Putting hot liquids into those cups day after day - well, Khan says you can count on some leaching.
"Styrofoam has a bad name, and there's a good reason for it," says Toronto Environmental Alliance's Heather Marshall. It sends a mixed message, she says, to consumers who have already been living comfortably without styrofoam cups.
"People feel good about putting things in the recycling bin," she says.And they're going to be only too happy to toss in their petro-?container. "To encourage reduction, you sometimes have to not allow things into the recycling bin."
Consulting company Green Shift's Jennifer Wright, too, is suspicious of the polystyrene flashback, suggesting there might be a little petrol lobby work involved.
"I think the petroleum industry wants to look good. So if it can be recycled - all of a sudden people think it's okay."
It is interesting that the polystyrene recycling plant in Malton that shut down in December 2007 is open for business again, just in time to take Toronto's styrofoam.

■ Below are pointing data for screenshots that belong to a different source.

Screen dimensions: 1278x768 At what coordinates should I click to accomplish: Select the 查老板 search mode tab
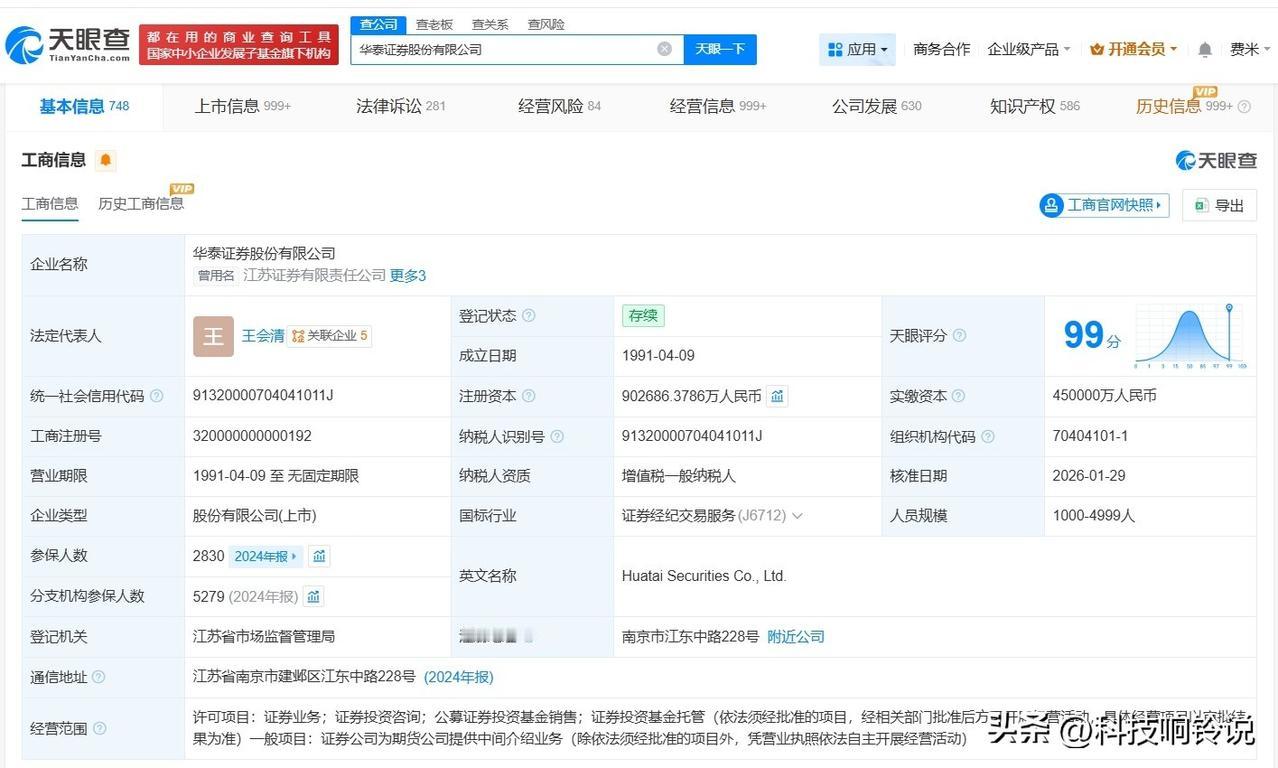coord(434,24)
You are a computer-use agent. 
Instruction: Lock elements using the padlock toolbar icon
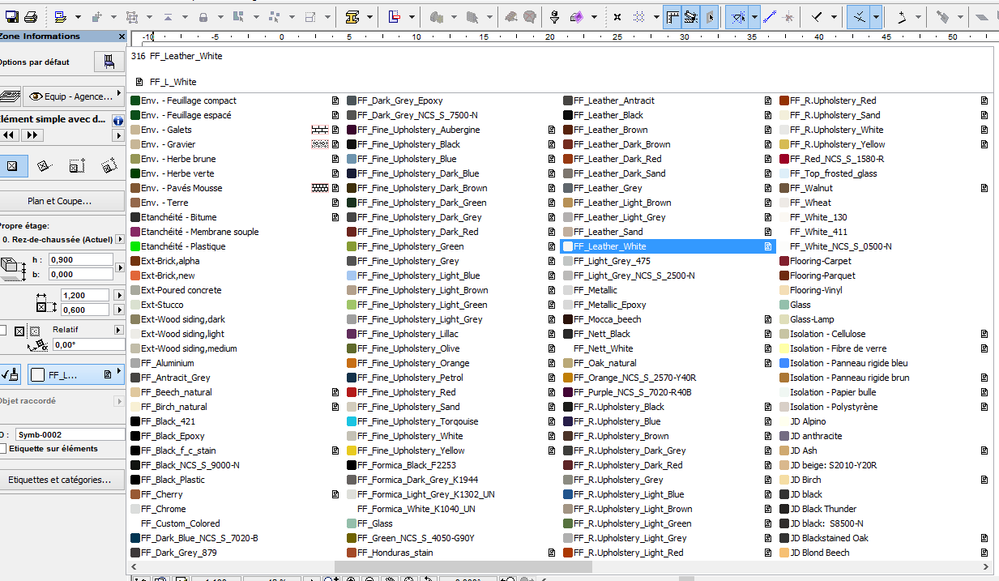202,17
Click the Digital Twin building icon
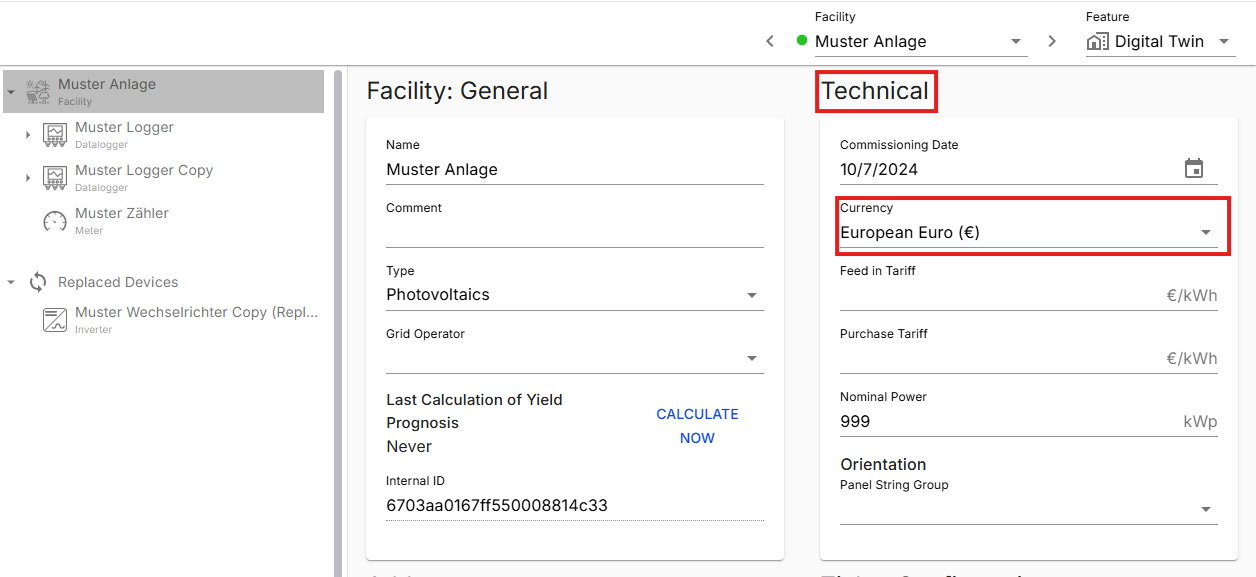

Green Shift sources biodegradable plastic and paper food containers for businesses. But these throw another wrench into the recycling system, because plastic cups, etc lower the overall quality of reused material for buyers, and paper tainted by polystyrene lids (even Green Shift can't get away from these) can't be either blue- or green-binned. Ergo, these containers, too, will be banned under the city's plan.
"Polystyrene recycling is a step back," she says. "Put a ban on [traditional] plastics instead and it would help biodegradables come down in price." And are paper cups with plastic lids really too difficult to separate? "The lid pretty much pops off as soon as the cup is collapsed," notes Wright.
When it comes to takeout food containers, polystyrene is just too easy for retailers. Restaurants are often reluctant if a customer asks to have food placed in Tupperware. I know, because I've tried. Some places say no because they're convinced you're planning to poison yourself with your dirty plastic container and come back with a team of lawyers.
"We recognize that there's no immediately available refillable alternative," explains the city's Rathbone. "That's why we're giving the industry two years to come up with a reusable package."
We don't know what that might look like. Mayhap like the He-?Man lunch box from my childhood or, suggests Rathbone, something like a Meals on Wheels container.
Perhaps restaurants could take their cue from the dabbawalas of Mumbai. They deliver meals in tiffin tins - standardized reusable stainless steel containers with convenient handles.
It all comes down to progressive thinking. And that's why polystyrene is a cop-out.
CITY'S FAST FOOD PACKAGING PLAN
• All foam polystyrene will be acceptable in the blue bin as of December 8.
• Retailers must provide a 20 cent discount when a customer uses a reusable hot-?drink cup.
• Retailers must communicate the discount through signage and receipts.
• As of December 31, 2009, the sale of hot drinks in cups not compatible with the blue bin, like paper-?based cups with polystyrene lids, will be banned.
• Restaurants must develop a reusable container by December 2010.
• Plastic takeout food containers not compatible with the blue bin, like non-?foam, clear or coloured polystyrene, will be banned by December 2009.